Set problem = Edit the records below by replacing every occurrence of "Identify the location of" with "Give the position of", keeping all other text unchanged.

--- start of Recorded data ---

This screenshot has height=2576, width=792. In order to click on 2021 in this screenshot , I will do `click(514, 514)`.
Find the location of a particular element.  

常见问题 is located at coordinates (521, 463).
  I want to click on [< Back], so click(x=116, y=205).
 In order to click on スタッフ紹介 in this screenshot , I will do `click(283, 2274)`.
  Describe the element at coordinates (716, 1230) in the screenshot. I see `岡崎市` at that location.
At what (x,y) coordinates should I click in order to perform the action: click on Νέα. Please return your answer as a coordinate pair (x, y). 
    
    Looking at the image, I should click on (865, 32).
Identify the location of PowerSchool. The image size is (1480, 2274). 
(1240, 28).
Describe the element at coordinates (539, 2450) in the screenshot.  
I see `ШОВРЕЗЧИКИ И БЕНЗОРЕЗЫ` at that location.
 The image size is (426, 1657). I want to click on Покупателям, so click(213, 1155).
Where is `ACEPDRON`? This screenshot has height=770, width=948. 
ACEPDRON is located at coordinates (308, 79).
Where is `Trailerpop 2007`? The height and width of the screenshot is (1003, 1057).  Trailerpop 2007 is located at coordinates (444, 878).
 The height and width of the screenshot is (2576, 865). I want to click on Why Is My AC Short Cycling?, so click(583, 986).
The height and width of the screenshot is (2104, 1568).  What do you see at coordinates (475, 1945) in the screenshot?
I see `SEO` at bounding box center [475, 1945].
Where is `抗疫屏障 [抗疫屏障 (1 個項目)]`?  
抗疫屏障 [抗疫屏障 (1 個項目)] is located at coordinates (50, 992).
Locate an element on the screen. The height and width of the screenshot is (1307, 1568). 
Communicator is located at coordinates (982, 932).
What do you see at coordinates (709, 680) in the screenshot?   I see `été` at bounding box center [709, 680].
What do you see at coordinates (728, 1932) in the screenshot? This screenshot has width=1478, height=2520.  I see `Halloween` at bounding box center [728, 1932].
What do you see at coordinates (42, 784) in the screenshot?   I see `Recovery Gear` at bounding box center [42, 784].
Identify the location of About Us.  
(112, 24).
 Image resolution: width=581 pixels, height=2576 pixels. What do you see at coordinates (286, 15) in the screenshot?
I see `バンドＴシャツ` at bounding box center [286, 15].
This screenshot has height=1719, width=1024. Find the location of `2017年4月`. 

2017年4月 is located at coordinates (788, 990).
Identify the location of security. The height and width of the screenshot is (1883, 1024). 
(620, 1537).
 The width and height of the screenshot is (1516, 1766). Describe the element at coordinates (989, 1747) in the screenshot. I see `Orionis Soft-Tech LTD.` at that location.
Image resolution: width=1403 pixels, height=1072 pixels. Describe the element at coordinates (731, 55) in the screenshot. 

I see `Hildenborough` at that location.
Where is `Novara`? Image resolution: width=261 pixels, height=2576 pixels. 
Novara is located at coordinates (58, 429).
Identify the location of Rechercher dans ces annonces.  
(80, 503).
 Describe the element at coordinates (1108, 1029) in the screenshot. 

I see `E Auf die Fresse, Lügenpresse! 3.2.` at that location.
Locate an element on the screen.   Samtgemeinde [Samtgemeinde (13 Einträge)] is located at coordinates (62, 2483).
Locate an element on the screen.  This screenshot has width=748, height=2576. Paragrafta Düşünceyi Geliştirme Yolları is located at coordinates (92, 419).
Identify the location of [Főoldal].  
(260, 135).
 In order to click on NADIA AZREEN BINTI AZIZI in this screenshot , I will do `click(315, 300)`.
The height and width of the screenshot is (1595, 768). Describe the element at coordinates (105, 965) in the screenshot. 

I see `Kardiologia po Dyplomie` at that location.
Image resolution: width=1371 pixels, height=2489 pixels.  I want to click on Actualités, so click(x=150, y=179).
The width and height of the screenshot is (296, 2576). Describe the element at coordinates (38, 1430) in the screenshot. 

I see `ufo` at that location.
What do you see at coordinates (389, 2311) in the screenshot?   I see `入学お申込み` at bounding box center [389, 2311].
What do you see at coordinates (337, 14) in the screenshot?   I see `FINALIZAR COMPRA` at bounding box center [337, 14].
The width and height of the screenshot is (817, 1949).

--- end of Recorded data ---

The answer =
This screenshot has height=2576, width=792. In order to click on 2021 in this screenshot , I will do `click(514, 514)`.
Find the location of a particular element.  

常见问题 is located at coordinates (521, 463).
  I want to click on [< Back], so click(x=116, y=205).
 In order to click on スタッフ紹介 in this screenshot , I will do `click(283, 2274)`.
  Describe the element at coordinates (716, 1230) in the screenshot. I see `岡崎市` at that location.
At what (x,y) coordinates should I click in order to perform the action: click on Νέα. Please return your answer as a coordinate pair (x, y). 
    
    Looking at the image, I should click on (865, 32).
Give the position of PowerSchool. The image size is (1480, 2274). 
(1240, 28).
Describe the element at coordinates (539, 2450) in the screenshot.  
I see `ШОВРЕЗЧИКИ И БЕНЗОРЕЗЫ` at that location.
 The image size is (426, 1657). I want to click on Покупателям, so click(213, 1155).
Where is `ACEPDRON`? This screenshot has height=770, width=948. 
ACEPDRON is located at coordinates (308, 79).
Where is `Trailerpop 2007`? The height and width of the screenshot is (1003, 1057).  Trailerpop 2007 is located at coordinates (444, 878).
 The height and width of the screenshot is (2576, 865). I want to click on Why Is My AC Short Cycling?, so click(583, 986).
The height and width of the screenshot is (2104, 1568).  What do you see at coordinates (475, 1945) in the screenshot?
I see `SEO` at bounding box center [475, 1945].
Where is `抗疫屏障 [抗疫屏障 (1 個項目)]`?  
抗疫屏障 [抗疫屏障 (1 個項目)] is located at coordinates (50, 992).
Locate an element on the screen. The height and width of the screenshot is (1307, 1568). 
Communicator is located at coordinates (982, 932).
What do you see at coordinates (709, 680) in the screenshot?   I see `été` at bounding box center [709, 680].
What do you see at coordinates (728, 1932) in the screenshot? This screenshot has width=1478, height=2520.  I see `Halloween` at bounding box center [728, 1932].
What do you see at coordinates (42, 784) in the screenshot?   I see `Recovery Gear` at bounding box center [42, 784].
Give the position of About Us.  
(112, 24).
 Image resolution: width=581 pixels, height=2576 pixels. What do you see at coordinates (286, 15) in the screenshot?
I see `バンドＴシャツ` at bounding box center [286, 15].
This screenshot has height=1719, width=1024. Find the location of `2017年4月`. 

2017年4月 is located at coordinates (788, 990).
Give the position of security. The height and width of the screenshot is (1883, 1024). 
(620, 1537).
 The width and height of the screenshot is (1516, 1766). Describe the element at coordinates (989, 1747) in the screenshot. I see `Orionis Soft-Tech LTD.` at that location.
Image resolution: width=1403 pixels, height=1072 pixels. Describe the element at coordinates (731, 55) in the screenshot. 

I see `Hildenborough` at that location.
Where is `Novara`? Image resolution: width=261 pixels, height=2576 pixels. 
Novara is located at coordinates (58, 429).
Give the position of Rechercher dans ces annonces.  
(80, 503).
 Describe the element at coordinates (1108, 1029) in the screenshot. 

I see `E Auf die Fresse, Lügenpresse! 3.2.` at that location.
Locate an element on the screen.   Samtgemeinde [Samtgemeinde (13 Einträge)] is located at coordinates (62, 2483).
Locate an element on the screen.  This screenshot has width=748, height=2576. Paragrafta Düşünceyi Geliştirme Yolları is located at coordinates (92, 419).
Give the position of [Főoldal].  
(260, 135).
 In order to click on NADIA AZREEN BINTI AZIZI in this screenshot , I will do `click(315, 300)`.
The height and width of the screenshot is (1595, 768). Describe the element at coordinates (105, 965) in the screenshot. 

I see `Kardiologia po Dyplomie` at that location.
Image resolution: width=1371 pixels, height=2489 pixels.  I want to click on Actualités, so click(x=150, y=179).
The width and height of the screenshot is (296, 2576). Describe the element at coordinates (38, 1430) in the screenshot. 

I see `ufo` at that location.
What do you see at coordinates (389, 2311) in the screenshot?   I see `入学お申込み` at bounding box center [389, 2311].
What do you see at coordinates (337, 14) in the screenshot?   I see `FINALIZAR COMPRA` at bounding box center [337, 14].
The width and height of the screenshot is (817, 1949).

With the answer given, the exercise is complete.